* _WORK INSTRUCTIONS_: Return only these lines: the one that contains "Screen dimensions: 281x436" and every line after it through the end of the listing, exactly, without pictures.

* _DATA FOR PROCESSING_:
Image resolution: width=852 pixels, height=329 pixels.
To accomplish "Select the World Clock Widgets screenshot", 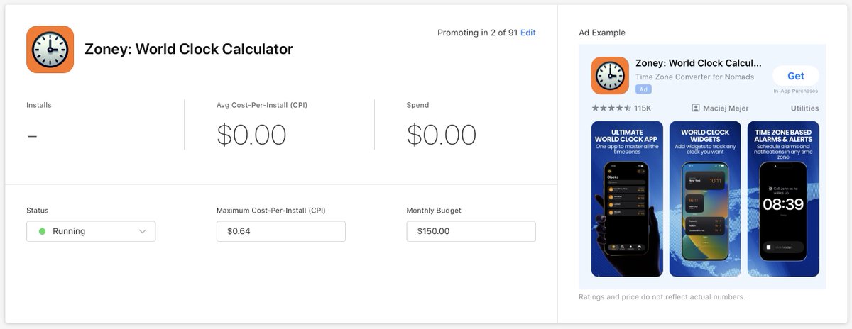I will [705, 199].
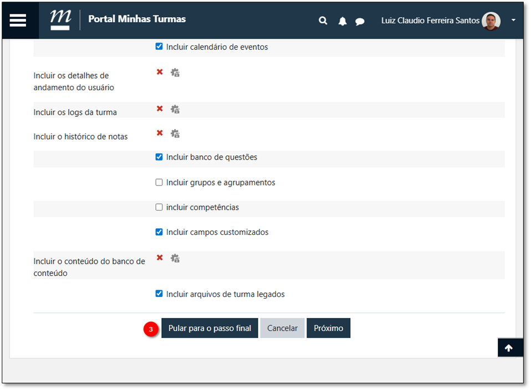Click the Cancelar button
Screen dimensions: 531x390
point(282,328)
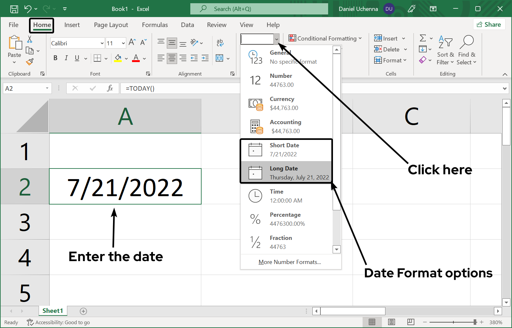
Task: Switch to Page Break Preview view
Action: pyautogui.click(x=411, y=322)
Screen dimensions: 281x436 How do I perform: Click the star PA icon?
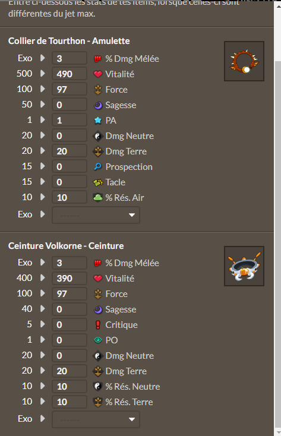[x=97, y=121]
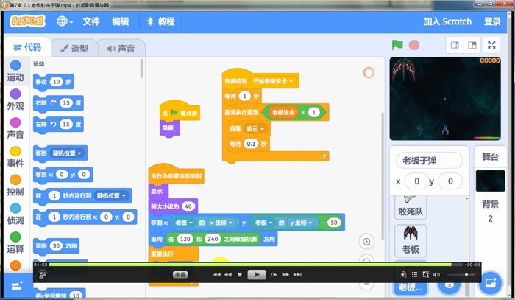The height and width of the screenshot is (300, 515).
Task: Enter full screen stage mode
Action: click(x=492, y=45)
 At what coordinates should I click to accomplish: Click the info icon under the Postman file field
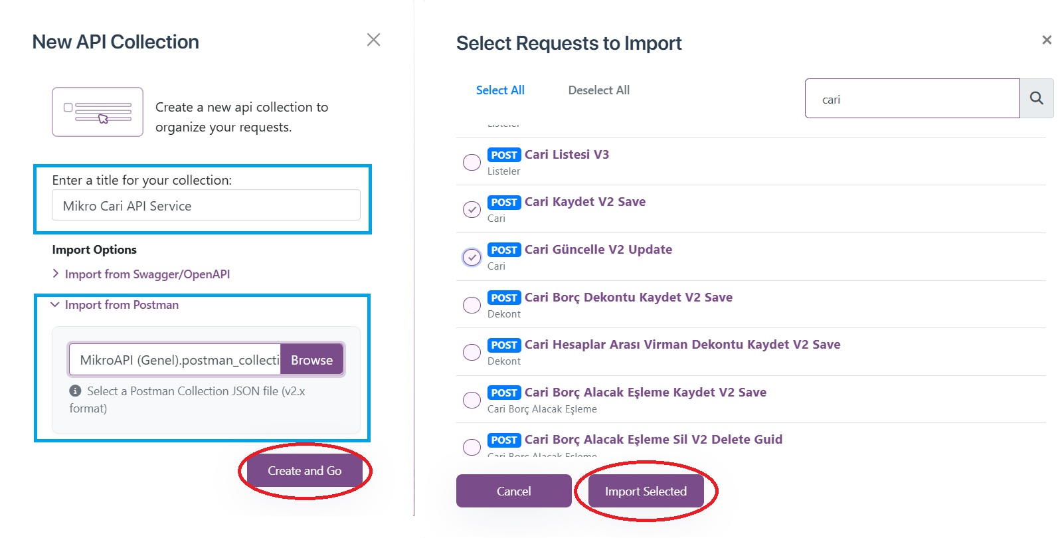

* _EXERCISE ANSWER_:
Screen dimensions: 281x436 How do I perform: Click the star PA icon?
[x=97, y=121]
The height and width of the screenshot is (300, 515).
Task: Enter full screen stage mode
Action: click(x=492, y=45)
 At what coordinates should I click to accomplish: Click the info icon under the Postman file field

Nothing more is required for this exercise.